Today’s live sheep shearing on Facebook got me all nostalgic. Before the shearer arrived, I found myself flipping through the files in my big, brown metal filing cabinet searching for the folder where I tucked away all the information on our sheep. Inside I found the registration papers and receipts I’ve tucked away for the last several years. Mostly, I was digging around for birthdates. In my head I’ve known that Penny was getting pretty old for a sheep, but I wanted to remember exactly how old. Nine years. The sweet girl–grandmother to some of the lambs on our farm–is starting her ninth year. You can see it in the sag of her hips and the softness of her eyes. She’s the one each morning who stays by my hip when we make the walk from the stalls in the barn out to the pasture. While everyone else runs ahead rebelliously to get a few mouthfuls of grass before we get to the field, she keeps her pace with mine. Always right beside. Quiet. Calm. She’s my sweet girl.
Flipping through those papers and birth certificates and and sheep association memberships, I decided I needed to revisit how the lambs came to live with us. I’m so glad I took a moment to look back. Because some days it’s hard to see past much more than the morning chores and feed bills and middle-of-the-night worries. It was good for me to remember how long I patiently (and not so patiently) waited for my girls to have a small flock of sheep all their own. Just like me, when I was a little girl.
Here’s the story of how it all came to be.

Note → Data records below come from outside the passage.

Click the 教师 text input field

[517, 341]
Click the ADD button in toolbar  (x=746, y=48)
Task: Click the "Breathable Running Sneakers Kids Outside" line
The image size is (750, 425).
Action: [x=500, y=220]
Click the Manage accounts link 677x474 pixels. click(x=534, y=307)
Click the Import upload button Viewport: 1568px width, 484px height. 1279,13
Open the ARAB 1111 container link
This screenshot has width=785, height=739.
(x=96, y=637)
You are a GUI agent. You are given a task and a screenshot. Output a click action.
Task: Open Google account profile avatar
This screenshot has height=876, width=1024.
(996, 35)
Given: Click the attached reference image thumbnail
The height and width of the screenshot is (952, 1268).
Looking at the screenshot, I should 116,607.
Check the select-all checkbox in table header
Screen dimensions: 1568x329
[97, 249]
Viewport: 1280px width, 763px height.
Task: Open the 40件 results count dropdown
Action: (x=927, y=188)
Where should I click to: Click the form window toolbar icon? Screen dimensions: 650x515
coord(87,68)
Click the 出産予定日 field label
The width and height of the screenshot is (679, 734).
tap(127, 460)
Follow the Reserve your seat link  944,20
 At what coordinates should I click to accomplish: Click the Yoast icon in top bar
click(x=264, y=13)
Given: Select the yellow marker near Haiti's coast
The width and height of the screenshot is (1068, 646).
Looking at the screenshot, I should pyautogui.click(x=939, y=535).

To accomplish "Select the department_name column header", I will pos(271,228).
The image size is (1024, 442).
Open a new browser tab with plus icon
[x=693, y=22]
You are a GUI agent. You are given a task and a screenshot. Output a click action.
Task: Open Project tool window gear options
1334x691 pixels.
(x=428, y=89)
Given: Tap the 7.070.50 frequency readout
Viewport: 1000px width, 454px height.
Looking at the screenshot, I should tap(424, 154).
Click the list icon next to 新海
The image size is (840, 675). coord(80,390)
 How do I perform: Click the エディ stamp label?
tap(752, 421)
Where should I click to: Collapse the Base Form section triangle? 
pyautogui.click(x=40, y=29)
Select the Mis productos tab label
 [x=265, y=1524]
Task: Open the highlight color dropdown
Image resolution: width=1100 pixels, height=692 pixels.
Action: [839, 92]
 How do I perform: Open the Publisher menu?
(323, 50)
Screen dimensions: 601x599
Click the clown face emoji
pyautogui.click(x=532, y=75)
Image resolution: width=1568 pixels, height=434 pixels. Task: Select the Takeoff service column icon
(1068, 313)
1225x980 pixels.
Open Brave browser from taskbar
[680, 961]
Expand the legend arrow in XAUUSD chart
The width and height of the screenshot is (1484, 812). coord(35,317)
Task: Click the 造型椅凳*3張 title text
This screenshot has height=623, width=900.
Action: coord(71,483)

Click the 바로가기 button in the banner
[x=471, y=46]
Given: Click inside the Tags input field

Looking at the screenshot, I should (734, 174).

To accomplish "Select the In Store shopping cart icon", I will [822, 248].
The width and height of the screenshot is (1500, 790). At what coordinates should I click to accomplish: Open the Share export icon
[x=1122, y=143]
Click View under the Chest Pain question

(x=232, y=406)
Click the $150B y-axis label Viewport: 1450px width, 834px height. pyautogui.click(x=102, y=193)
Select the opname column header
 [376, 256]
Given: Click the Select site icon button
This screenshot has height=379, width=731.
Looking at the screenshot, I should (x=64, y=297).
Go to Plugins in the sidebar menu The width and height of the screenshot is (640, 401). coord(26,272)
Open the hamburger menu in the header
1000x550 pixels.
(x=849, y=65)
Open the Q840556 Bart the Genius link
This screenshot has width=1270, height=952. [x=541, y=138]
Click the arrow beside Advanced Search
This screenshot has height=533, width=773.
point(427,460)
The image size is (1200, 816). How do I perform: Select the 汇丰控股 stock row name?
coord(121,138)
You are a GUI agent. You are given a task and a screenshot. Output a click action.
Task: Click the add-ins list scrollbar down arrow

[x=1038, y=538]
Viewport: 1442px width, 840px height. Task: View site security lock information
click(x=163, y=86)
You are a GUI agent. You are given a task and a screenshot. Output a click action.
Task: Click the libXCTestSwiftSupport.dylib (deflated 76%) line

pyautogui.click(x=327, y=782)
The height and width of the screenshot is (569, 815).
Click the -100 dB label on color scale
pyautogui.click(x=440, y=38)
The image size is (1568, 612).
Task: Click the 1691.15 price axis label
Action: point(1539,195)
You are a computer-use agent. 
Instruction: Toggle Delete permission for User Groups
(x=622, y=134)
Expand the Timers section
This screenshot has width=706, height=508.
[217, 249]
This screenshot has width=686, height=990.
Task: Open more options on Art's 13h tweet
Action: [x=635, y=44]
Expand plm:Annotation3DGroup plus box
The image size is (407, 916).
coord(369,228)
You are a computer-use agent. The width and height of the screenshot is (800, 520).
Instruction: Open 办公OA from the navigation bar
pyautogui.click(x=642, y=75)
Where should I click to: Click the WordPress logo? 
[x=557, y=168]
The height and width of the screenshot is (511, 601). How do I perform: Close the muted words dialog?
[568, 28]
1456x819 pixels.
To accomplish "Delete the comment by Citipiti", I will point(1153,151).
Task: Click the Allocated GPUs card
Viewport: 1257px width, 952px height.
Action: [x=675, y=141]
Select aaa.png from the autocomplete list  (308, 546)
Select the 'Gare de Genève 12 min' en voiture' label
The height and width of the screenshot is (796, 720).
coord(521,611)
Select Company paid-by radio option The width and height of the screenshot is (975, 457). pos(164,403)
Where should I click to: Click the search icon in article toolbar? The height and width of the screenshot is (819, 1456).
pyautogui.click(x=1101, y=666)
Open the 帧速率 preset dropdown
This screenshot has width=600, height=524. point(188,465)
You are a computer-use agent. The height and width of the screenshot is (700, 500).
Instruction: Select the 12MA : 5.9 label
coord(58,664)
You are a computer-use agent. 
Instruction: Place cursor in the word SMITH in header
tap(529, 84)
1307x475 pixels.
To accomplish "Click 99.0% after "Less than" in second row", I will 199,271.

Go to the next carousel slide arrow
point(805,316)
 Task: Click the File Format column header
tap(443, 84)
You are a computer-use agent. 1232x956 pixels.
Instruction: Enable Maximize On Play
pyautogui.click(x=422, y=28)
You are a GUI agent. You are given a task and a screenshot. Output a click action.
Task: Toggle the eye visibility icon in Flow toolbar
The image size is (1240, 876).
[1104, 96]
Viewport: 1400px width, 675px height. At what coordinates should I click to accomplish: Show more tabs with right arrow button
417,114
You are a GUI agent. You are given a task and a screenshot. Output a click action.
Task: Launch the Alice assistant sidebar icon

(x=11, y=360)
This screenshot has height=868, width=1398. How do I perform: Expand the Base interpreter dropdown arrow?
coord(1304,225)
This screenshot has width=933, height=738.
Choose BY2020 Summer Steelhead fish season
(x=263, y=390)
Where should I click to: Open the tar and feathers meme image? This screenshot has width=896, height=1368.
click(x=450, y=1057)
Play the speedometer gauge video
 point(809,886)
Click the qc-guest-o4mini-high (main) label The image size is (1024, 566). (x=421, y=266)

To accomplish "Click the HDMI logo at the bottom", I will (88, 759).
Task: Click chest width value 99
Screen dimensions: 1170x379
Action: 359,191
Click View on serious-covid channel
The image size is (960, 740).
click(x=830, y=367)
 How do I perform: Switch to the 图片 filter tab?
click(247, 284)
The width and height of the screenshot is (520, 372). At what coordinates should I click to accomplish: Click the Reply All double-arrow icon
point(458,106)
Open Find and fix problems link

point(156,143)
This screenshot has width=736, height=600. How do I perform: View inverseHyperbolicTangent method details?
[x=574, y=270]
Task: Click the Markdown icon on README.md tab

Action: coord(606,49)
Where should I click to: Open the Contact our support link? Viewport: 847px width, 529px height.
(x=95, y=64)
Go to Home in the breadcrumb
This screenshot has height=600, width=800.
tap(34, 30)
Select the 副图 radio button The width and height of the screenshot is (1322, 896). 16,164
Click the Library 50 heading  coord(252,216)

There’s an old VHS video clip I have of my grandmother, walking out to her sheep in the pasture, “Hello, girls.” she calls to them in that voice I miss hearing. Immediately, they respond–a mix of warbled baa’s from lambs who have their lips pressed to the earth ripping out clumps of grass and others strong and clear who already noticed her coming. Deep throaty baa’s of mama ewes who know her voice so well.